# INSTRUCTION
Count the lines in the data below that contain the string "heading". Case matters, and the reply should be the number alone.
==*==
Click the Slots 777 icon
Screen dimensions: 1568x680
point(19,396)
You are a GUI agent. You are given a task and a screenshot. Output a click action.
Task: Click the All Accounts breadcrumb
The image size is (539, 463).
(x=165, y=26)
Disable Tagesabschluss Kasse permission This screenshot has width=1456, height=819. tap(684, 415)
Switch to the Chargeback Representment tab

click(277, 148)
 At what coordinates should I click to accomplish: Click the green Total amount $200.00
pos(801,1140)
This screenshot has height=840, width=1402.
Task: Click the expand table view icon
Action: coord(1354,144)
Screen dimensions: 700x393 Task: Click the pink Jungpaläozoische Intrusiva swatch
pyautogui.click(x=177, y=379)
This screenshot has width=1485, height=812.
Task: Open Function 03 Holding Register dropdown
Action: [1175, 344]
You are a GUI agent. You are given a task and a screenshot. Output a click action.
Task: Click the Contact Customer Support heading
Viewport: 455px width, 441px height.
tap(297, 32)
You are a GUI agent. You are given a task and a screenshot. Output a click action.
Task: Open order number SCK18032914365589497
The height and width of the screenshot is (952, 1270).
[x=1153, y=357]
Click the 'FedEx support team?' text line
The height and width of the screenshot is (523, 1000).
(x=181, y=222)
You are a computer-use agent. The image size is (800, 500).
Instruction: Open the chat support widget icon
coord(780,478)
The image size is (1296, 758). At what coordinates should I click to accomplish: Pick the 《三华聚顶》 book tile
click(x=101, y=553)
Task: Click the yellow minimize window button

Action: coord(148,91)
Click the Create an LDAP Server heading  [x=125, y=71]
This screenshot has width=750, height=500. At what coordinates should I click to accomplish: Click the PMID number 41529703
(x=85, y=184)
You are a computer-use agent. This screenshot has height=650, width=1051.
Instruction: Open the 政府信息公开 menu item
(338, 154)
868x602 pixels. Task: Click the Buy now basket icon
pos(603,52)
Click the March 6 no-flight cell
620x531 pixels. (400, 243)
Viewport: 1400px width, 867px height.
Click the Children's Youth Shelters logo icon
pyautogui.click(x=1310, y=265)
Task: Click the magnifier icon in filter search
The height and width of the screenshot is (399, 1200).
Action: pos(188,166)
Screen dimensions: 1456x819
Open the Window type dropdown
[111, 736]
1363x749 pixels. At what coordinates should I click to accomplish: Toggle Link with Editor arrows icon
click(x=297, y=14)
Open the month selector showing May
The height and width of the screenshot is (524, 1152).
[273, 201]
==*==
# EXERCISE RESULT
2